The hypocrisy of Sen. Claire McCaskill (D., Mo.) smells pretty rank; the same woman who acted zealous about promoting oversight and transparency for congressional travel, even introducing a reform bill restricting overseas travel for lawmakers, used a company that operated her family’s private plane and asked the FAA to make the plane untrackable by the public, as documents from the Federal Aviation Administration reveal.
In 2011, McCaskill was found to have spent almost $76,000 in public funds since 2007 to use a charter plane she co-owned with her husband and other investors. Her spokeswoman, Maria Speiser, stated, “She has only paid for the use of her plane as required by the Senate rules, and there has been no profit to her or her family. She’s glad there’s transparency – that’s why people can see this information.”
McCaskill later sold her private plane for nearly $2 million after admitting she failed to pay more than $300,000 in state property taxes over four years. Then she and her husband bought a newer, more expensive plane in December 2013.
Despite her spokeswoman’s claims in 2011 that McCaskill was “glad there’s transparency,” The Washington Free Beacon reports, “The campaign payments were made to Aero Charter, a company based out of a small two-runway airport located near McCaskill’s home in the St. Louis suburbs that offers an aircraft management service for private plane owners. The Beacon added that according to email records, “Aero Charter’s vice president for operations wrote the April email to the FAA requesting that flight data be blocked for McCaskill’s plane.”

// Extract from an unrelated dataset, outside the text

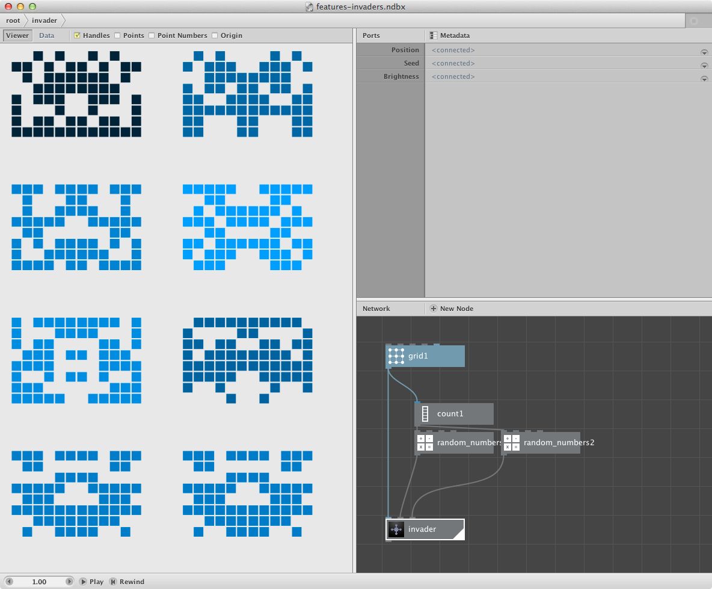Open Metadata via its panel icon
This screenshot has height=589, width=712.
pos(432,35)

McCaskill’s current spokeswoman, Meira Bernstein, pointed out that Aero Charter made the request, not McCaskill. She stated, “The plane is regularly chartered out to other users, and my understanding is that AeroCharter made this decision to protect the privacy and security of users. Claire has been completely transparent about her use of the plane and no taxpayer or campaign dollars are ever used for the plane.”
The Beacon explains:
Prior to 2013, private aircraft owners or operators had to present a “certified security concern” to the FAA if they wanted to block their aircraft data from public display on websites such as FlightAware.com, where McCaskill’s plane could be tracked as recently as this year. However, changes made during the Obama administration removed this requirement and “make the aircraft blocking process as simple as possible.”
In 2017, as the Beacon reported, McCaskill spent roughly $21,000 to use her private plane on the campaign trail in just three months.
McCaskill had been slammed for saying at a town hall that “normal people can afford” to travel by private plane. She had been prompted by a pilot asking her whether she was in favor of privatizing air traffic control. She later tried to walk her answer back, remarking it was “of course not” a normal thing.